| 给定文段 |
——————

题目描述:
Follow up for "Unique Paths":
Now consider if some obstacles are added to the grids. How many unique paths would there be?
An obstacle and empty space is marked as1and0respectively in the grid.
For example,
There is one obstacle in the middle of a 3x3 grid as illustrated below.
[ [0,0,0], [0,1,0], [0,0,0] ]
The total number of unique paths is2.
Note: m and n will be at most 100.
递归例程:
public class Solution {
public int uniquePathsWithObstacles(int[][] grid) {
if(grid == null||grid.length == 0||grid[0].length == 0)
return 0;
int row=grid.length;
int col=grid[0].length;
return help(grid,0,0,row,col);
}
public int help(int[][] grid,int i,int j,int row,int col)

——————

| 所给材料 |
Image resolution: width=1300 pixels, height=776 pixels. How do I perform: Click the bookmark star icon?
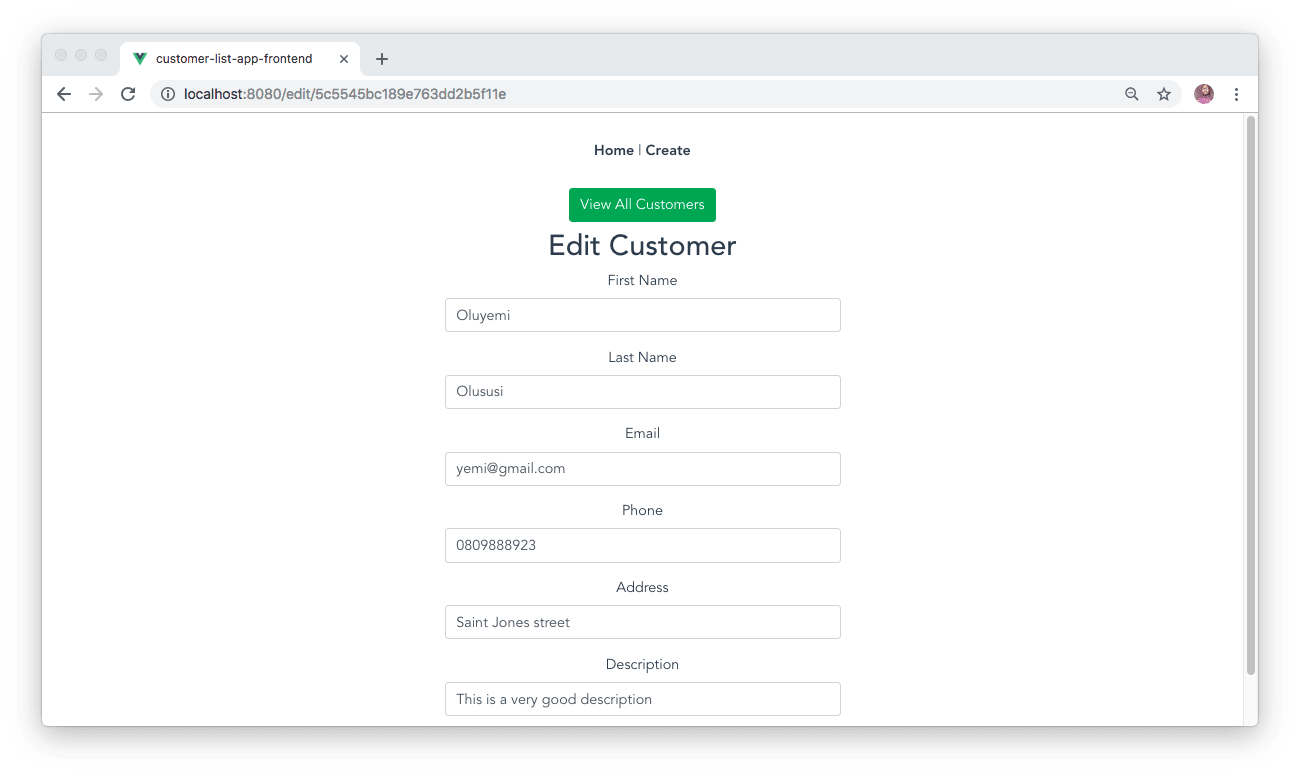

——————

| 待完成任务 |
1 - 请根据给定文段回答下面三个问题，每题单独一行：
(a) 示例中的 3x3 网格里有几个障碍物？
(b) 示例网格中不同路径的总数是多少？
(c) 代码里当 grid 为 null 或长度为 0 时，方法返回什么值？
2 - 把给定文段中以“An obstacle and”开头、以“0||grid[0].length == 0)”结尾的部分重新写出，并将其中的“middle”换成“corner”。
所给材料与给定文段没有关系。

| 各题答案 |
1 -
(a) 一个。
(b) 2。
(c) 返回 0。

2 -
An obstacle and empty space is marked as1and0respectively in the grid.
For example,
There is one obstacle in the corner of a 3x3 grid as illustrated below.
[ [0,0,0], [0,1,0], [0,0,0] ]
The total number of unique paths is2.
Note: m and n will be at most 100.
递归例程:
public class Solution {
public int uniquePathsWithObstacles(int[][] grid) {
if(grid == null||grid.length == 0||grid[0].length == 0)